Exercise => Each line of the listing where "will" appears should be reported.

* * *

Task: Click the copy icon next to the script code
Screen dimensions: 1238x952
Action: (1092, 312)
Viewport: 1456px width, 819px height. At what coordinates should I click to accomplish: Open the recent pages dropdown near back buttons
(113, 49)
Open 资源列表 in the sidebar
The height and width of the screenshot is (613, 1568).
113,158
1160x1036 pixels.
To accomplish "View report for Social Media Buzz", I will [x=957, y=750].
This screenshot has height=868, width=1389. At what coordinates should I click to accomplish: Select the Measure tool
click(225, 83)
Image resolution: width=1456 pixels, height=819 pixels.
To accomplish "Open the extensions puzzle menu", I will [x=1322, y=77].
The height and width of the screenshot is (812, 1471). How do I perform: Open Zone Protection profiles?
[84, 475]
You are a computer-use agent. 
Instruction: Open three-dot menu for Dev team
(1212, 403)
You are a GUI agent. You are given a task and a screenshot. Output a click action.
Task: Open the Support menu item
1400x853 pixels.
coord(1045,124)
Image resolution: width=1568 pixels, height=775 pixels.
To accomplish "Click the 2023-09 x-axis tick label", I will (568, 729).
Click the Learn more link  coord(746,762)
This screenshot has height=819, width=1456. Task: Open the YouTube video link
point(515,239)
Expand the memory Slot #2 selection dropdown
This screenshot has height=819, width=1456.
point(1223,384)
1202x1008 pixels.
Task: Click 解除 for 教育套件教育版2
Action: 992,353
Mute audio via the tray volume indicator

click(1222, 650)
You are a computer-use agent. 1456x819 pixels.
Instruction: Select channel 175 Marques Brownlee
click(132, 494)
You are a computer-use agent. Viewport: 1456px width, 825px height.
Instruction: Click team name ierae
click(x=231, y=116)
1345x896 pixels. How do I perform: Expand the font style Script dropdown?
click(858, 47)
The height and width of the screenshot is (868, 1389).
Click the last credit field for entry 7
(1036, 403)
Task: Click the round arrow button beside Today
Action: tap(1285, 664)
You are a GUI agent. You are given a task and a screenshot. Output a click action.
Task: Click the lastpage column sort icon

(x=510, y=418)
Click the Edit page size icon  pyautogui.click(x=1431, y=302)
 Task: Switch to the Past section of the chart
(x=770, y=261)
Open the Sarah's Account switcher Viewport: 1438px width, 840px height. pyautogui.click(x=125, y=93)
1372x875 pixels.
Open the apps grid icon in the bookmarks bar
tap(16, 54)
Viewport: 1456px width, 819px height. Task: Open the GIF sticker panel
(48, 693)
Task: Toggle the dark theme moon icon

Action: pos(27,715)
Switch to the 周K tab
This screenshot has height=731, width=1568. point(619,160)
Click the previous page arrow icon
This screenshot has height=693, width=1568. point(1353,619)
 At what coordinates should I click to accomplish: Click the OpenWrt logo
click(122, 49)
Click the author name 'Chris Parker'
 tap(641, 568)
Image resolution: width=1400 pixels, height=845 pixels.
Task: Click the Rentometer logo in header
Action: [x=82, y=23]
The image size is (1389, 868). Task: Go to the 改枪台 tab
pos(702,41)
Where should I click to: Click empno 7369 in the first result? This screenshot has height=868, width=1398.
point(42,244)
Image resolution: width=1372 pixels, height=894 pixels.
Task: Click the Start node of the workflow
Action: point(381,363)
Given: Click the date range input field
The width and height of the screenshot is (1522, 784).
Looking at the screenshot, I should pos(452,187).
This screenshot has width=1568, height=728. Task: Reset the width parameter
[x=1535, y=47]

* * *

Response area =>
To accomplish "View report for Social Media Buzz", I will [x=957, y=750].
To accomplish "Open the extensions puzzle menu", I will [x=1322, y=77].
To accomplish "Click the 2023-09 x-axis tick label", I will (568, 729).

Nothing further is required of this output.